Medical Intensive Care Unit (MICU)
In addition to teaching the skills necessary for the care of the complex, critically ill patient, our MICU rotation emphasizes leadership, interdisciplinary collaboration and end-of-life care. Our award winning ICU is staffed by board-certified subspecialists who are passionate about resident education.

  • The critical care team consists of two senior residents, four interns, a daytime intensivist, and a MICU night hospitalist. The four interns are split between the day and night shifts, and they switch halfway through the rotation. 
  • Interns work approximately 11 night shifts and 11 day shifts, with six days off over the rotation.
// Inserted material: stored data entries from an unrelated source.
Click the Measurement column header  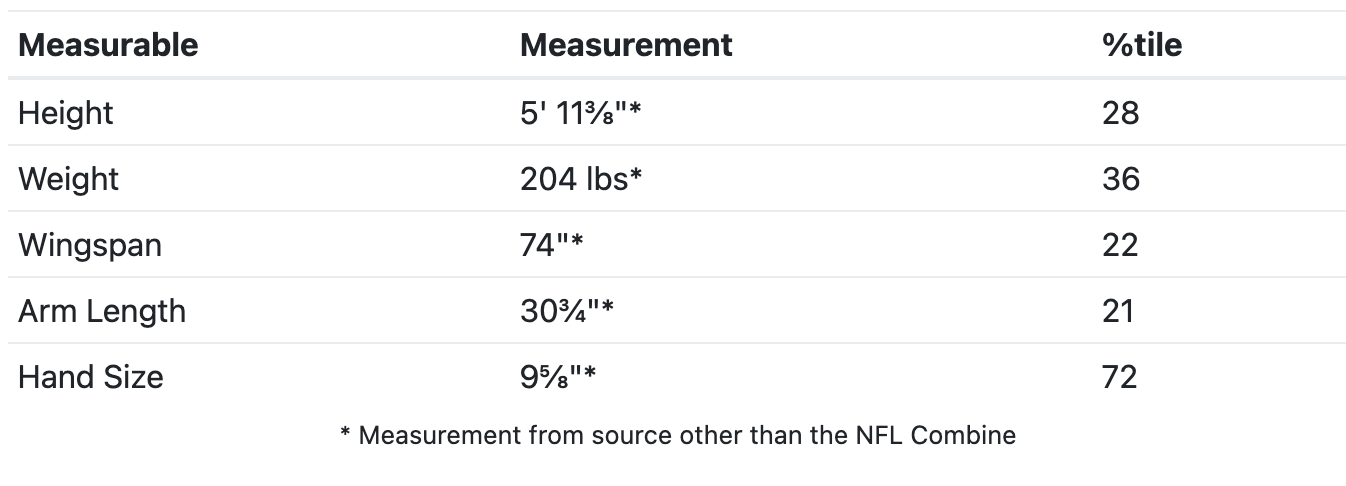tap(626, 45)
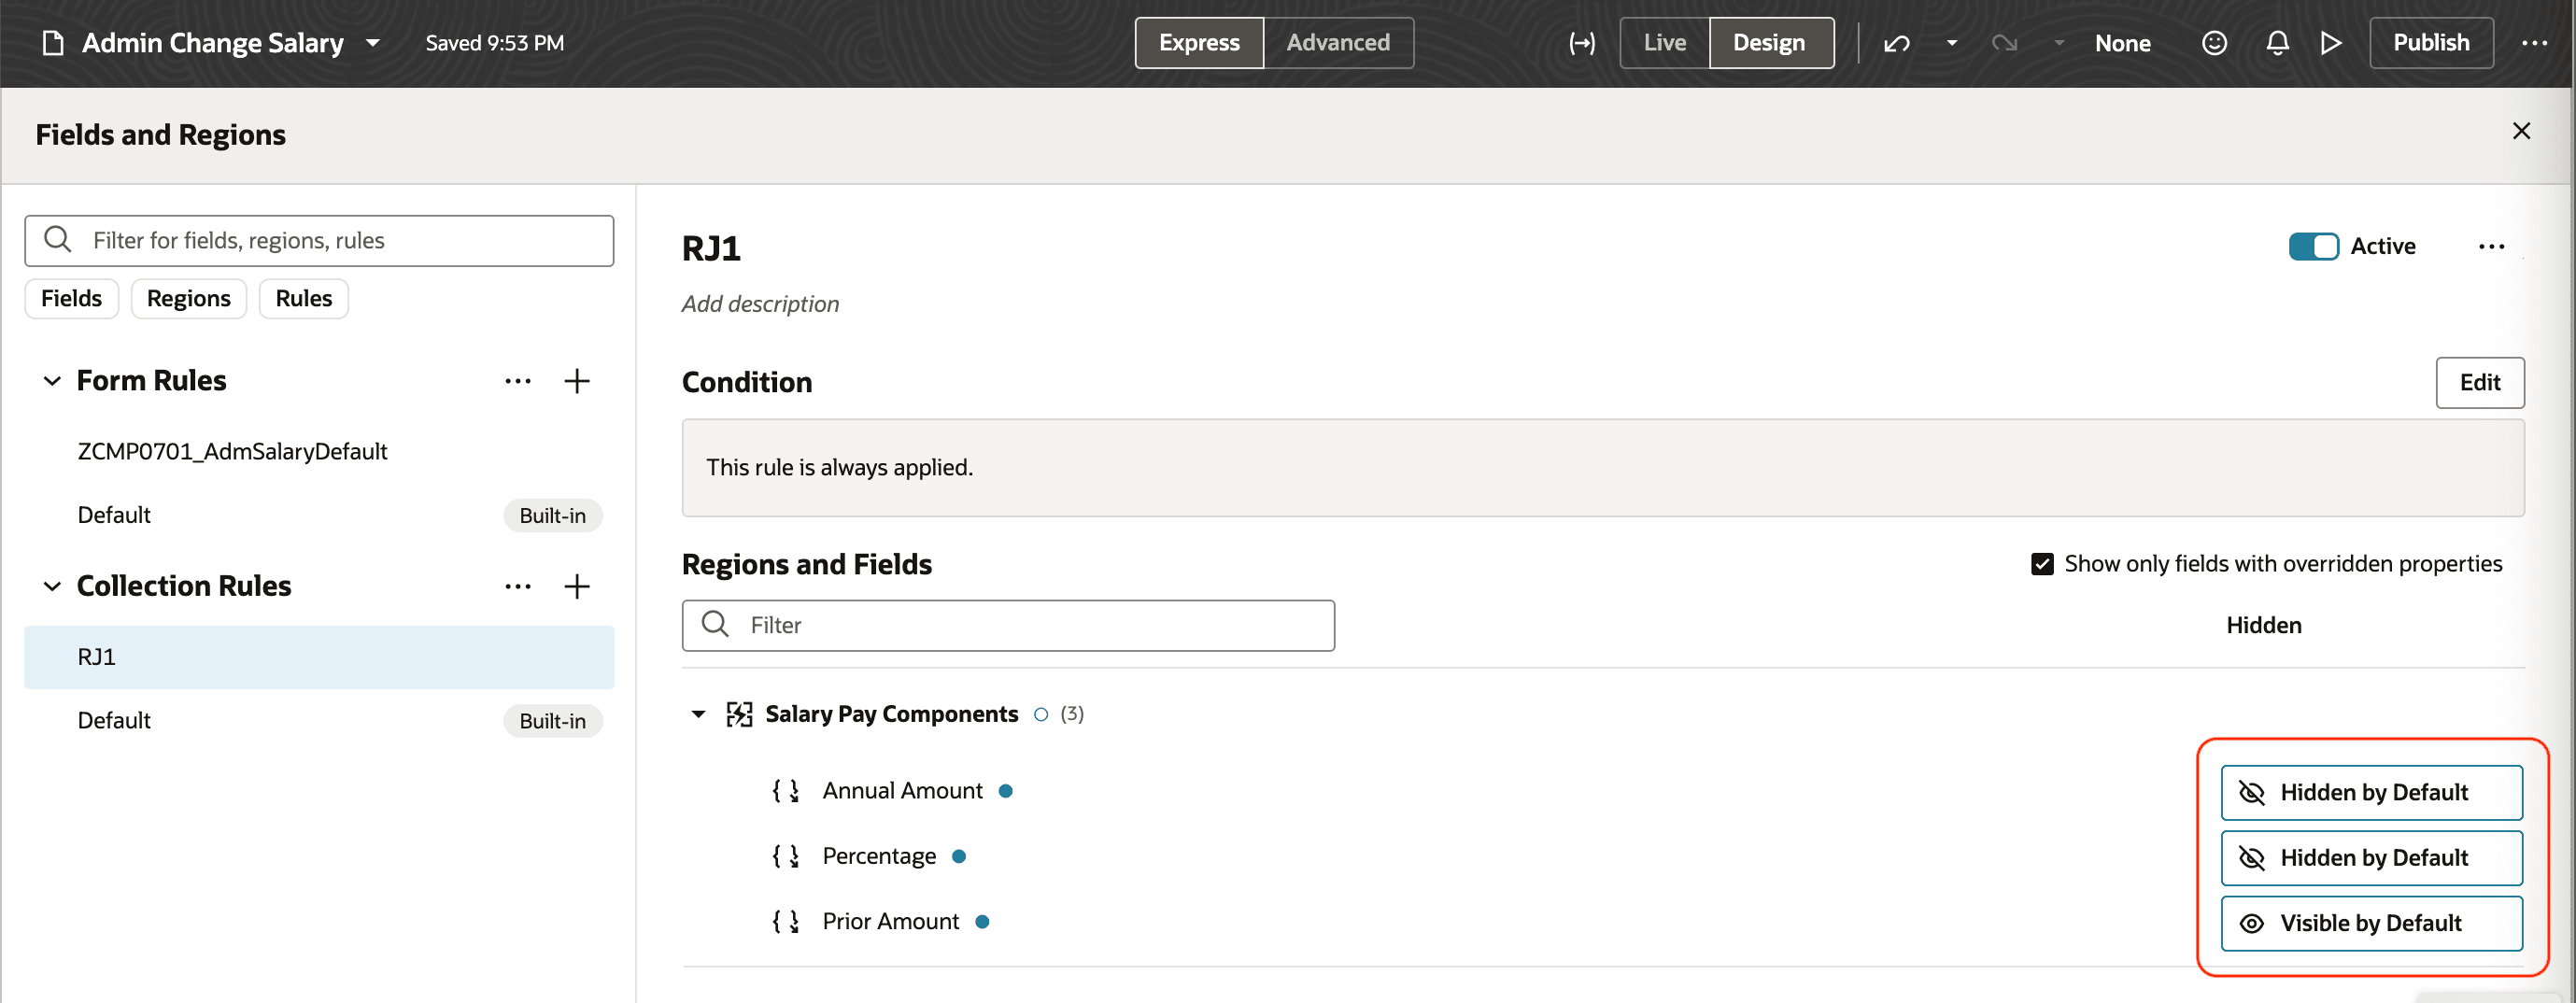Screen dimensions: 2576x1003
Task: Add a new Collection Rule with plus
Action: click(x=577, y=586)
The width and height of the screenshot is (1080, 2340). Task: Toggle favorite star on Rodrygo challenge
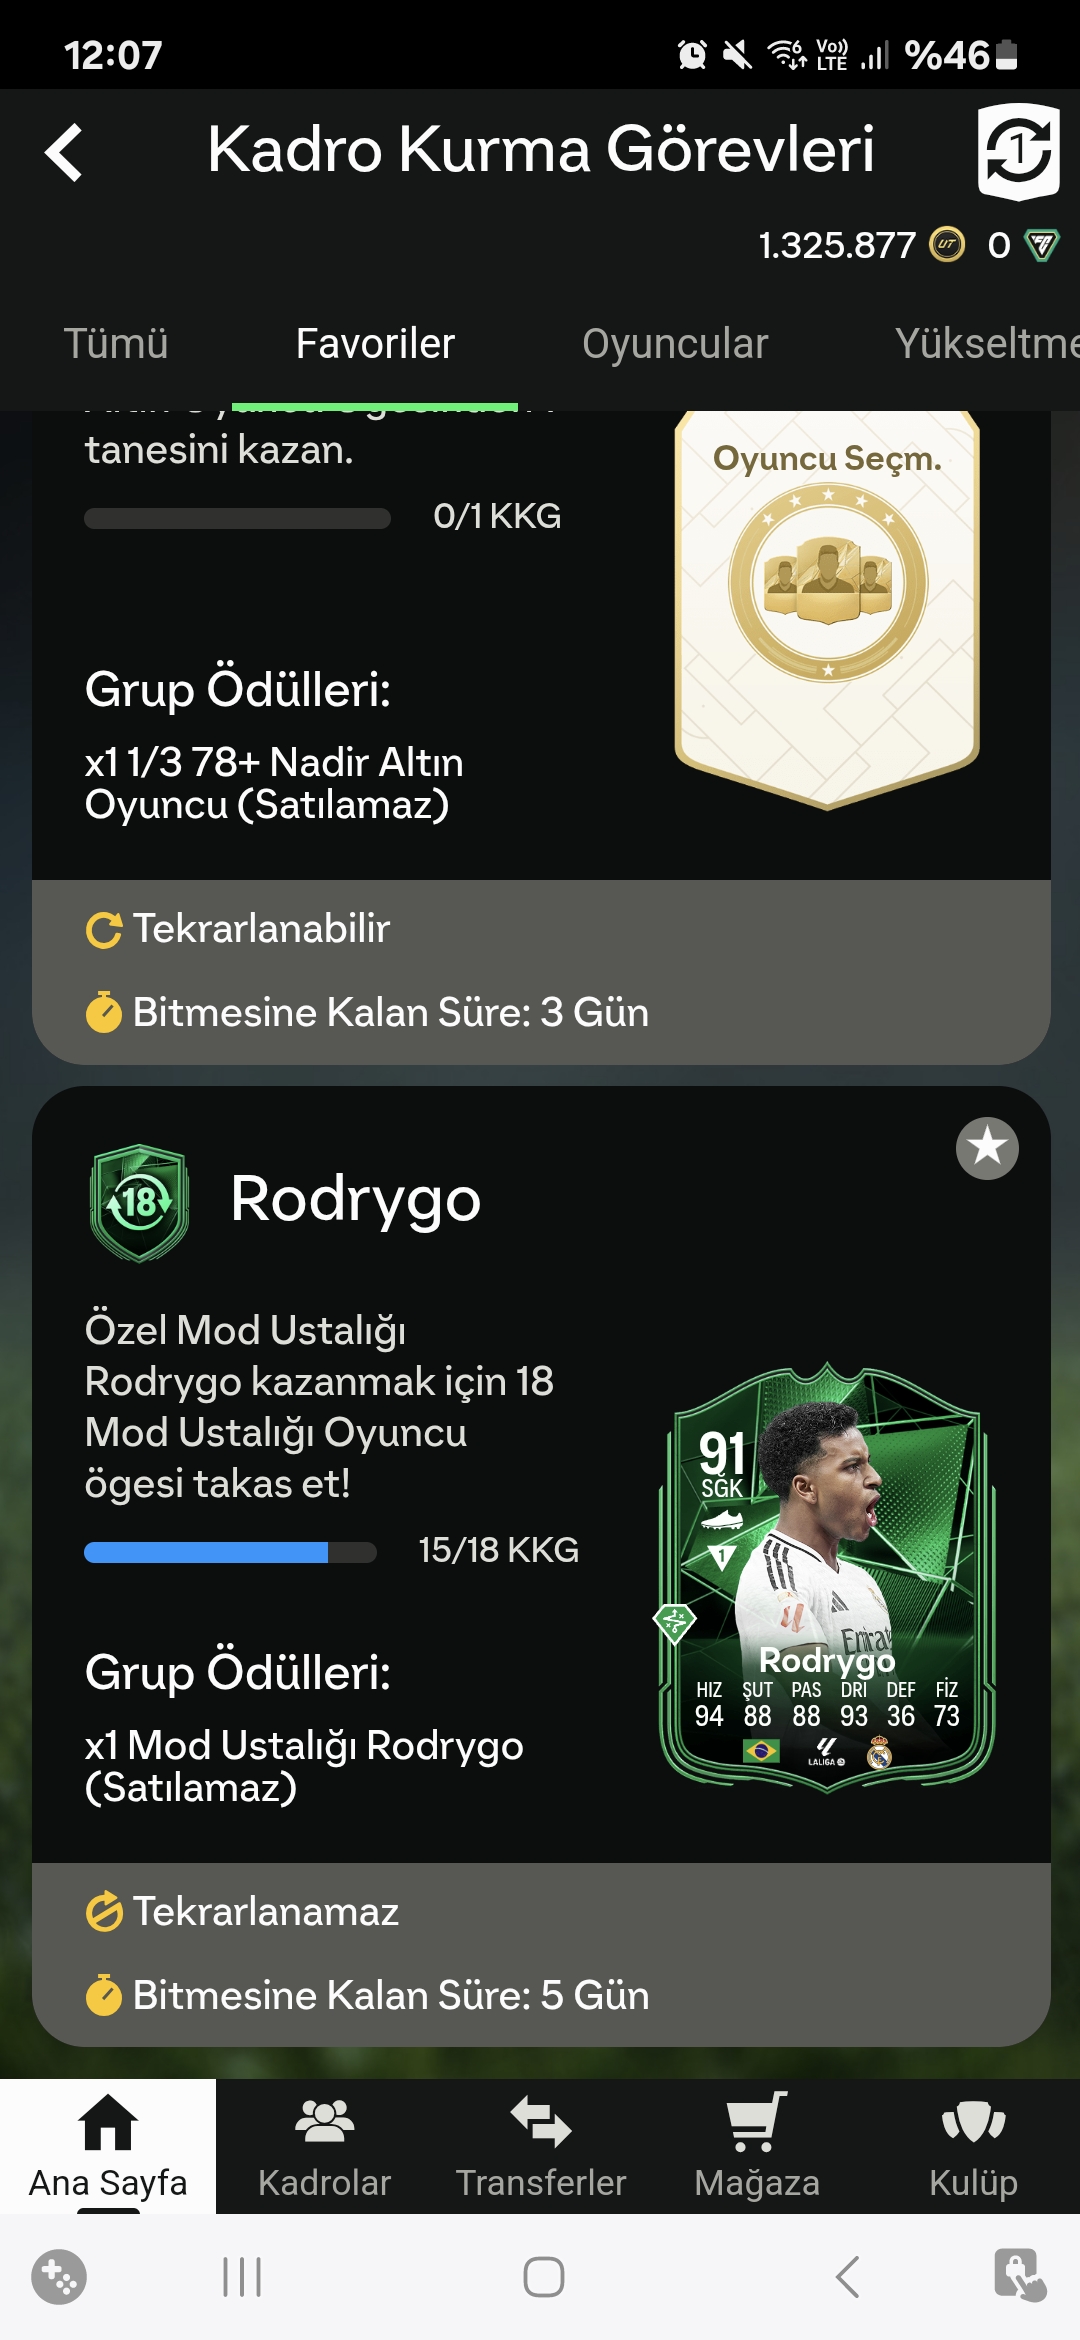pos(987,1148)
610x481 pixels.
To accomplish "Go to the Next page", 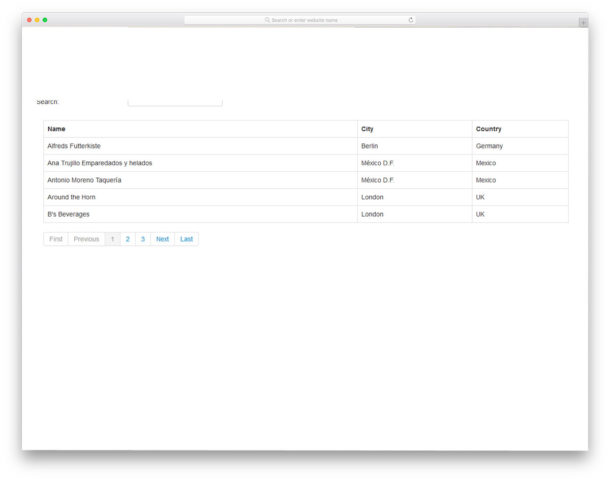I will pyautogui.click(x=162, y=239).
Senior residents do not work any night shifts and have five days off over the rotation.
  • Rounds are attended by a multidisciplinary team that includes not only the residents and attending, but also nurses, pharmacists, respiratory therapists, and patients with their families.

Night Float
Our night float rotation emphasizes the development of autonomous decision making, efficiency and communication. It is instrumental in training interns to admit patients in an organized, comprehensive and efficient manner, while balancing the demands of cross-cover.

  • The night float team consists of two interns, one senior resident and a nocturnist attending.
  • The night float shift is from 7 p.m. - 7:30 a.m.
  • Interns work five nights in a row and then have two nights off per week, and senior residents work nine nights in a row and then have five nights off.

Swing Rotation
The swing rotation focuses on admitting new patients to the hospital and is done by second year residents as an opportunity to build clinical acumen and independence. The resident admits patients independently and then staffs with an attending. While there is always an attending in-house to offer support, residents enjoy the autonomy that this rotation offers.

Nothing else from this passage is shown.